Genome of nasty crop pest sequenced
doi:10.1038/nindia.2014.121 Published online 7 September 2014
Researchers in New Delhi have sequenced the draft genome of 'army worm' Spodoptera frugipedra, one of the most destructive agricultural pests responsible for crop damage in tropical and subtropical regions of the world1.
This is the fourth genome publication from India (non-microbial) and the first without foreign collaboration, according to the researchers.
S. frugiperda belongs to the second largest order of insects called Lepidoptera that include butterflies. While the biology of other lepidoterans, such as Danaus plexippus and Heliconius had been studied earlier, there has not been much focus on the important pest S. frugiperda due to unavailability of its genome. A major limitation in obtaining extensive genetic data was the prohibitive costs associated with sequencing and assembling large eukaryotic genomes.

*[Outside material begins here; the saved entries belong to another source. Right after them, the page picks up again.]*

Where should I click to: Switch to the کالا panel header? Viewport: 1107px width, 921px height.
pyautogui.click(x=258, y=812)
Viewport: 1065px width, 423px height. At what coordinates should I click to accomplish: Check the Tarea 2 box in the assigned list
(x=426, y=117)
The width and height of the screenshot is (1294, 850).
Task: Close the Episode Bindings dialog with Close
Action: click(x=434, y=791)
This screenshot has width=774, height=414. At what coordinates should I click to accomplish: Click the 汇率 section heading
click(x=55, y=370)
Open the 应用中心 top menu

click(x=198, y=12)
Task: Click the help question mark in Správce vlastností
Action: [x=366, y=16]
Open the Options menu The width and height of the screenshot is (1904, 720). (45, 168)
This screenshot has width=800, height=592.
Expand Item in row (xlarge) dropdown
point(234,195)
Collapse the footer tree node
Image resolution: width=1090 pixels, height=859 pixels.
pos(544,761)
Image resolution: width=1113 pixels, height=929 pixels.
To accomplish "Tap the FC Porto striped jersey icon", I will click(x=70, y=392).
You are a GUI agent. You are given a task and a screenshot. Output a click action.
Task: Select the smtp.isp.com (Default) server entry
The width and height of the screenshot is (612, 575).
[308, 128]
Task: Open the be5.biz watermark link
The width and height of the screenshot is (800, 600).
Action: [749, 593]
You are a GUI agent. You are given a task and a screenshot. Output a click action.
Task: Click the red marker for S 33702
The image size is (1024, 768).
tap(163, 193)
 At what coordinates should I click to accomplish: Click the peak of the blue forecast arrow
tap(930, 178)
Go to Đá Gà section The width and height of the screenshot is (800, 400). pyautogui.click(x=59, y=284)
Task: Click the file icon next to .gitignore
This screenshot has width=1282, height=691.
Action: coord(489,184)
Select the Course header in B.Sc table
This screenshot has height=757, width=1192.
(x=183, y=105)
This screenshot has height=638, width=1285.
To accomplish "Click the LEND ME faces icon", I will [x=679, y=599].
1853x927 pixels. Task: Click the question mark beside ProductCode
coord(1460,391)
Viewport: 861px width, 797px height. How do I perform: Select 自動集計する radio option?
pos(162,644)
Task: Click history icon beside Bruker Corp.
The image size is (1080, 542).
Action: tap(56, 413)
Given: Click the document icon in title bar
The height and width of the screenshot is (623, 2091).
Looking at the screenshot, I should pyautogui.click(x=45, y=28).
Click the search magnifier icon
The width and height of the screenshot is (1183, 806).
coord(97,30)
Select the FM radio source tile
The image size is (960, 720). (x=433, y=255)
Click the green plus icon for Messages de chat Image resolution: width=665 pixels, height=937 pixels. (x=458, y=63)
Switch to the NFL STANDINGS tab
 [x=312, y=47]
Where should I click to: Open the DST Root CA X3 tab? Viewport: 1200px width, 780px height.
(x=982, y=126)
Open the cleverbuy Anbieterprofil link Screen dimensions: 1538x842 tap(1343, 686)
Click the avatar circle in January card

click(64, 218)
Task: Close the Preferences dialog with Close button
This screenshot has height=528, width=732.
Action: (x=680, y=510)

Now scientists at the International Centre for Genetic Engineering and Biotechnology (ICGEB) in New Delhi have generated and assembled a draft sequence for S. frugiperda using 'cost effective' Next-Generation Sequencing (NGS) platforms. They have annotated the sequenced genomic libraries against Reference Sequence Protein Database at the U.S. National Center for Biotechnology Information. "The use of three different NGS platforms significantly improved sequencing throughput and reduced costs," says Madavan Vasudevan of Bangalore-based Bionivid Technology that provided the NGS services to the ICGEB scientists.
"Globally this is one of the few publications where the whole genome sequencing and data analysis strategy involved multiple platforms enabling the scientists to complete the whole work in just 20 months," he told Nature India.
The researchers say their work would help understand the genetic basis of S. frugiperda biology and facilitate studies of comparative genomics and basic research leading towards genome based approaches for the control of this pest.